→ **Set problem**
Show every line of the records below that contains the string "height", matching case exactly.

→ **Stored records**
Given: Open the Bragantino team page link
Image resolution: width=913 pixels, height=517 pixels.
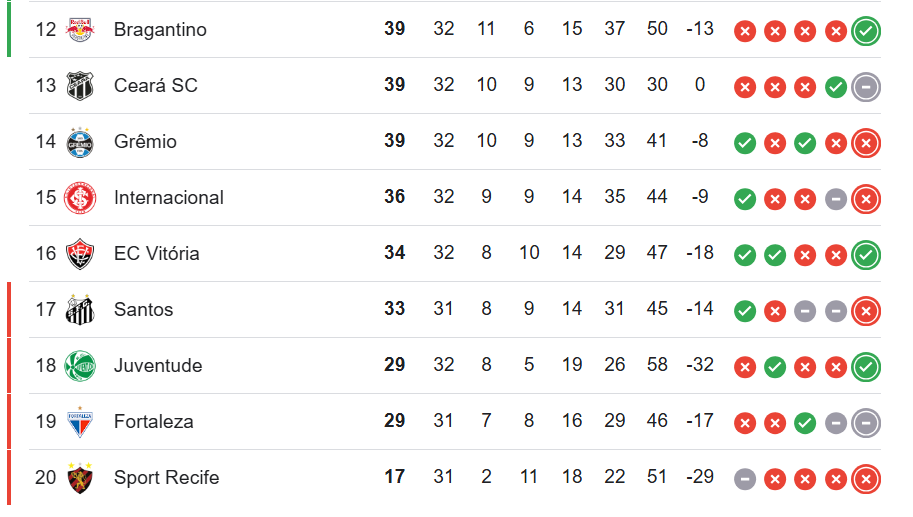Looking at the screenshot, I should point(160,30).
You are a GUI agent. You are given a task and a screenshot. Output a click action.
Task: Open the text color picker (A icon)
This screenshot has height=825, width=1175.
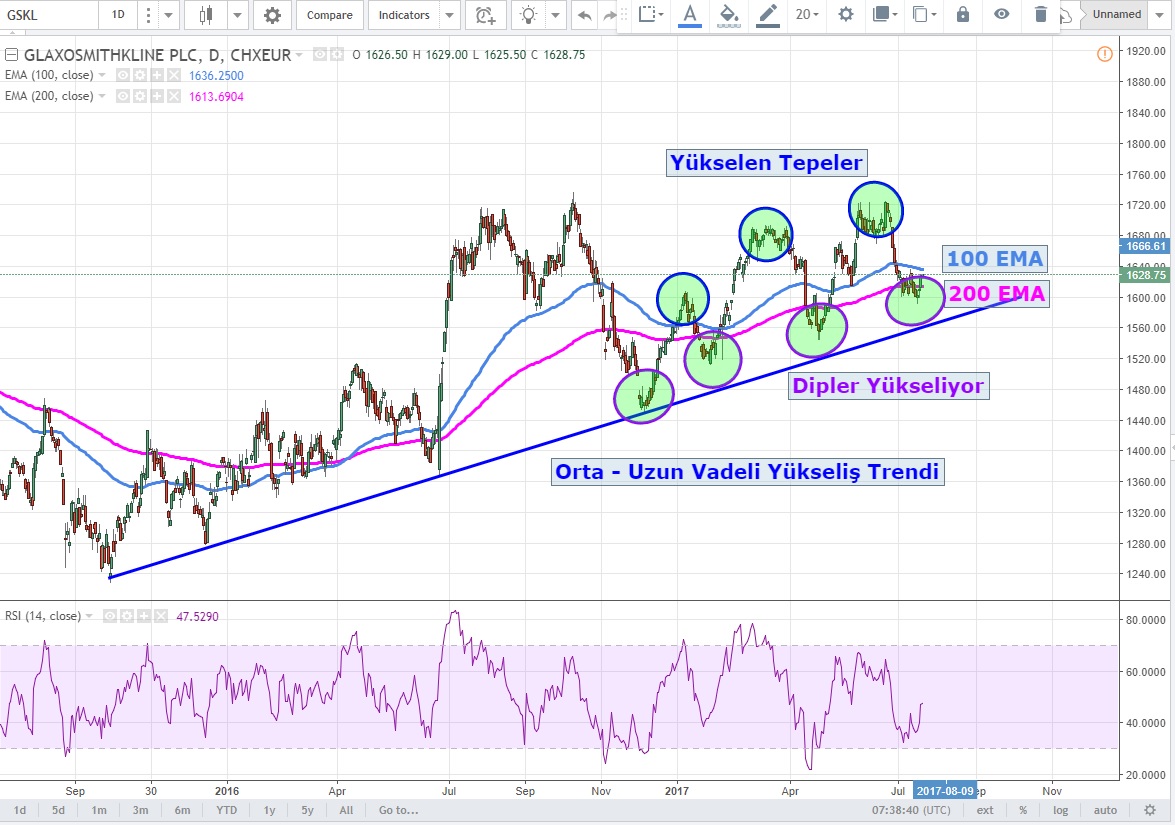pos(689,14)
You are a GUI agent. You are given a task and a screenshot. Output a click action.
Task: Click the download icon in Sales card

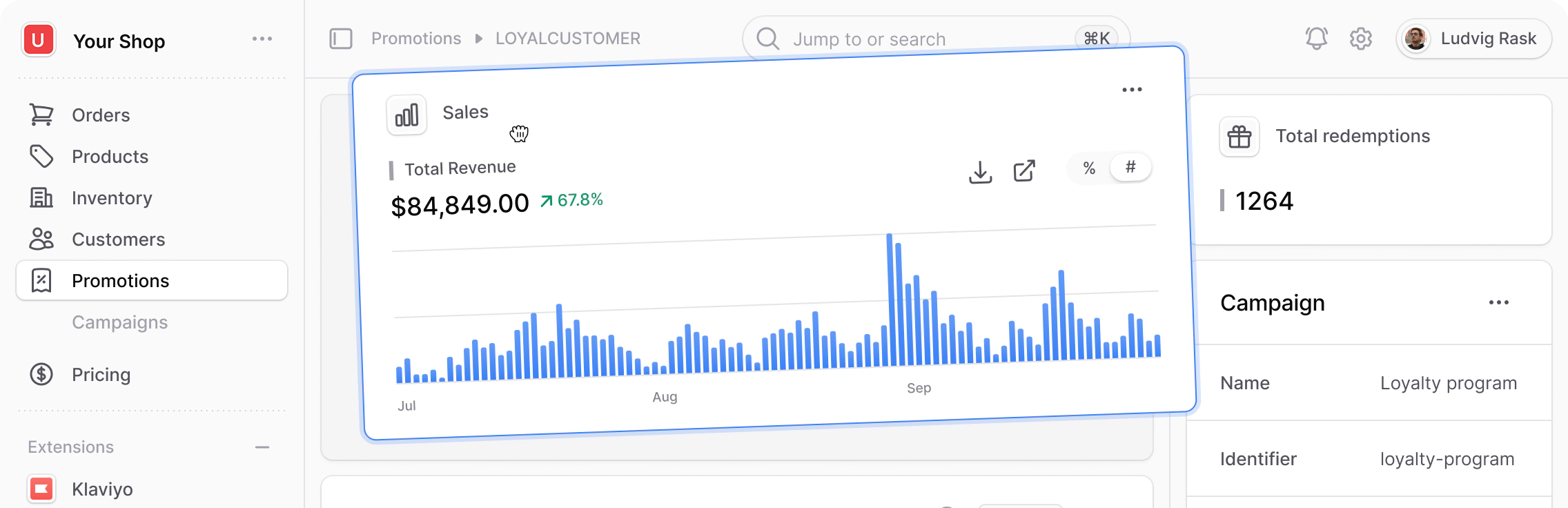(980, 172)
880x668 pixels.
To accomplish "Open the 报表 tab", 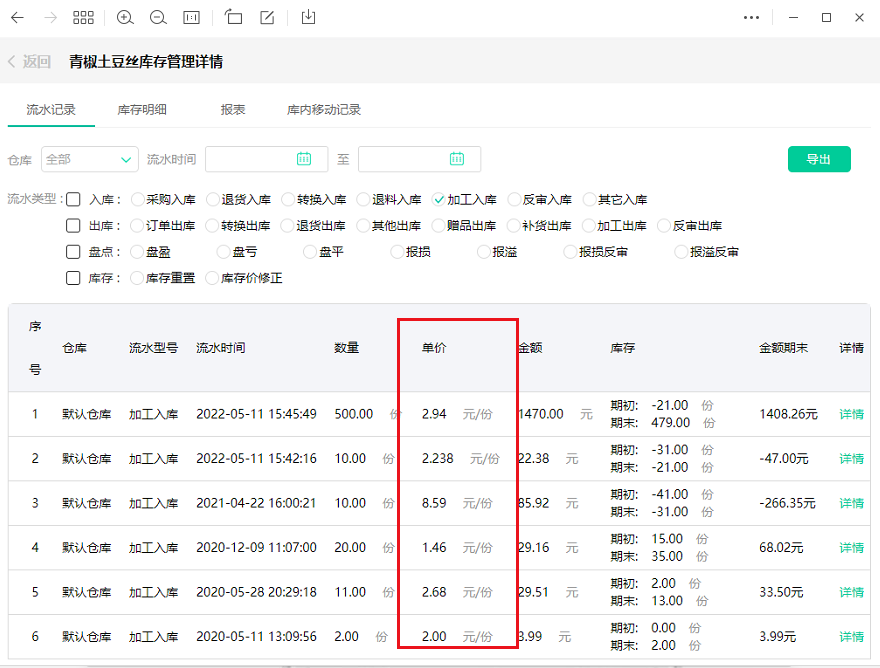I will click(232, 111).

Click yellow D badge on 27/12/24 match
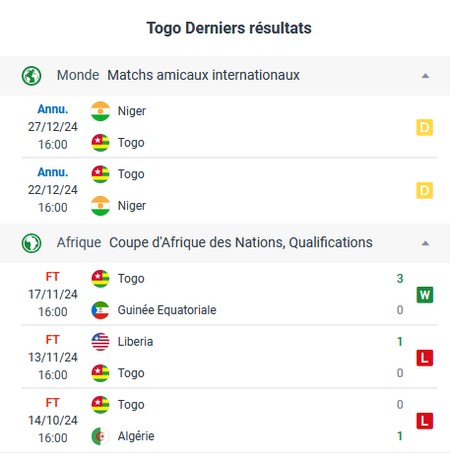tap(425, 127)
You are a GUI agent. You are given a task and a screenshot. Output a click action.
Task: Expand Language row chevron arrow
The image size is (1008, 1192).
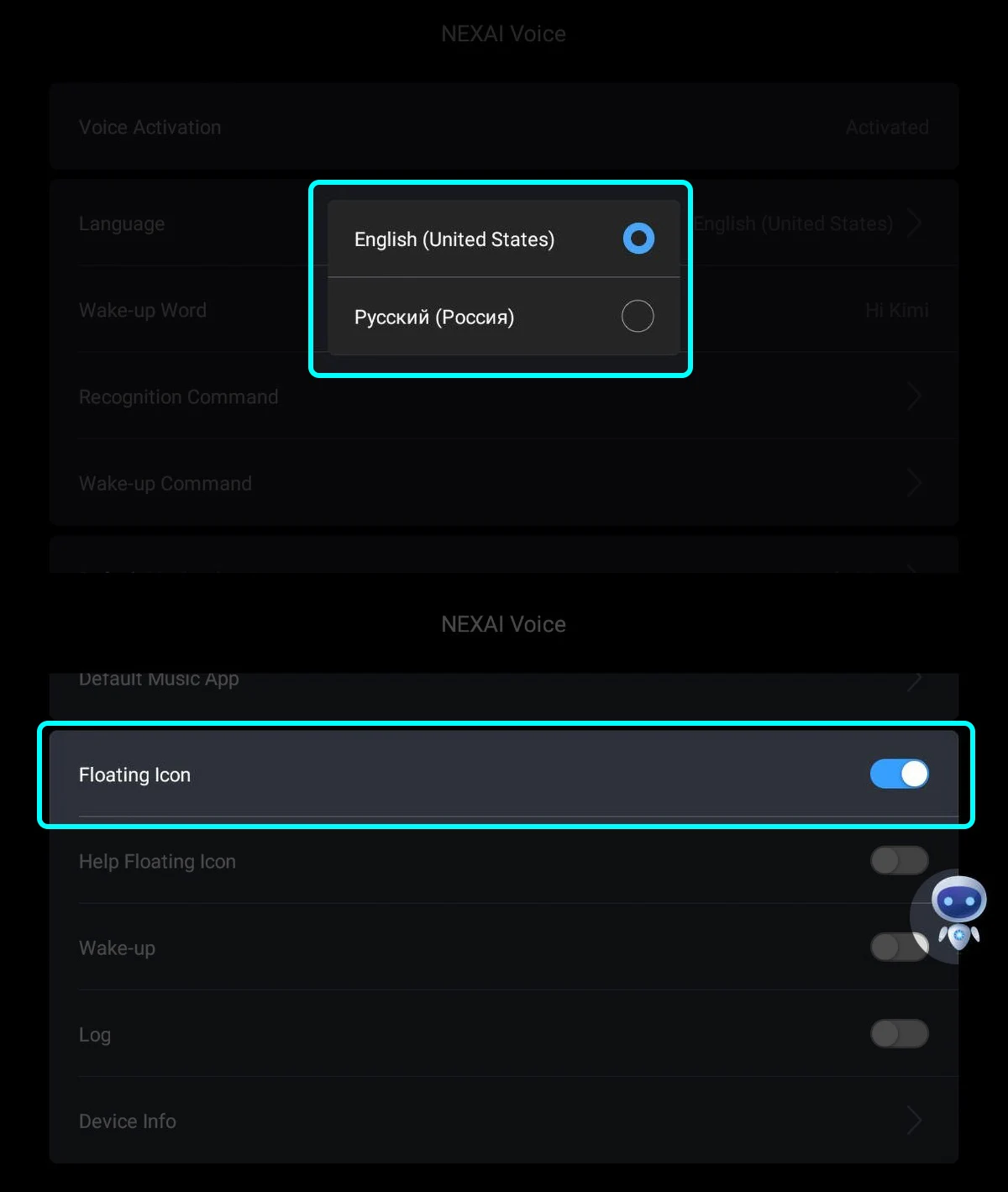pos(915,223)
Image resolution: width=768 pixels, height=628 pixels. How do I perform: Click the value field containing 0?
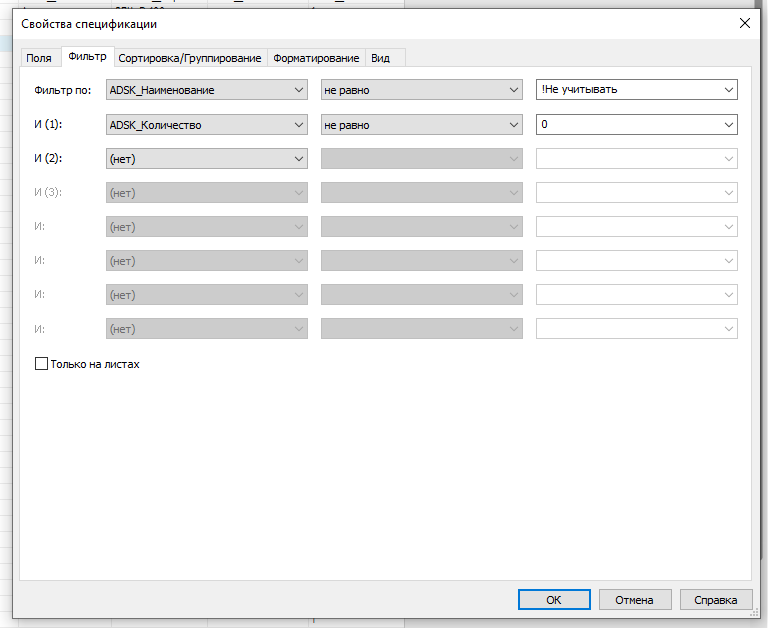pos(625,125)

→ **Answer to the task**
Image resolution: width=913 pixels, height=517 pixels.
This screenshot has height=825, width=1175.
Image resolution: width=768 pixels, height=628 pixels. How do I perform: Click the value field containing 0?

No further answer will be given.